#### YOUR ASSIGNMENT:
Where does the string "الإلكتروني" appear in the records? Copy every line that contains it.

-------- EXERCISE MATERIAL

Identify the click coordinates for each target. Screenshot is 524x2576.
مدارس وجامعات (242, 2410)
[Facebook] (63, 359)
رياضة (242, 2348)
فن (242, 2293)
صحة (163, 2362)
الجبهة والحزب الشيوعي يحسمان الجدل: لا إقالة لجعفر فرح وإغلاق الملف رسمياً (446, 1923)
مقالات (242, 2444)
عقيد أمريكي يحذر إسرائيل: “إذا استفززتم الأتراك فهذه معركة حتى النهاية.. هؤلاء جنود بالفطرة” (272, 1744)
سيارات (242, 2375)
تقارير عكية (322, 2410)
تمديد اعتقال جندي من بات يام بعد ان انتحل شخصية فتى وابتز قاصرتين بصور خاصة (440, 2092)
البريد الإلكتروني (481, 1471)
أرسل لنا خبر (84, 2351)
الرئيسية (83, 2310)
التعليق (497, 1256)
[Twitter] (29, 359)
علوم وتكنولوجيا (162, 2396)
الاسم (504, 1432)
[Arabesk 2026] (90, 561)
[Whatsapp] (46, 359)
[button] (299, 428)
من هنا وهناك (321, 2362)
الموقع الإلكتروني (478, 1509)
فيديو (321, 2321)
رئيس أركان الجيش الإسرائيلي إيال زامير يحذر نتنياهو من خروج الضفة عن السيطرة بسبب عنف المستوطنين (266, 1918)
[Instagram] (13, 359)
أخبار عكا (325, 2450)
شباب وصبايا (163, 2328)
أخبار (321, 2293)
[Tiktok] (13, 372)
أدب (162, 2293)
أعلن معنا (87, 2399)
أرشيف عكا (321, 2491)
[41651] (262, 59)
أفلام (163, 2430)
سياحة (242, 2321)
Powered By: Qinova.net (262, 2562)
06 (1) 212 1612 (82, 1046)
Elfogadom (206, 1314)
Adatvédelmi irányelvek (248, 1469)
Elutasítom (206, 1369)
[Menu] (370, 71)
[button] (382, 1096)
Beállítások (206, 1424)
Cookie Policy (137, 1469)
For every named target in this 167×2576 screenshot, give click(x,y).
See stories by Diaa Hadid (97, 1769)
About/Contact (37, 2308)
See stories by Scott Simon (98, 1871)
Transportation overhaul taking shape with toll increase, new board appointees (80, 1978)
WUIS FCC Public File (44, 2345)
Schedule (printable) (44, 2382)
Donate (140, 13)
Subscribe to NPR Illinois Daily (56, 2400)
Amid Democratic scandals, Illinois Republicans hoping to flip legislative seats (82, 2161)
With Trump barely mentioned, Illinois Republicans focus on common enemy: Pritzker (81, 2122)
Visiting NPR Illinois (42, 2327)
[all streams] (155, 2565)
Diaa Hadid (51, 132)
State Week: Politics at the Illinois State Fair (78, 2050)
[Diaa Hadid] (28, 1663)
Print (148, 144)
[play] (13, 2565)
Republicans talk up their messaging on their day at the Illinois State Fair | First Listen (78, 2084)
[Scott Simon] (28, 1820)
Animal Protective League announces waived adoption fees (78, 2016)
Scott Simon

----------------

#### ANSWER TO THE PROBLEM:
البريد الإلكتروني (481, 1471)
الموقع الإلكتروني (478, 1509)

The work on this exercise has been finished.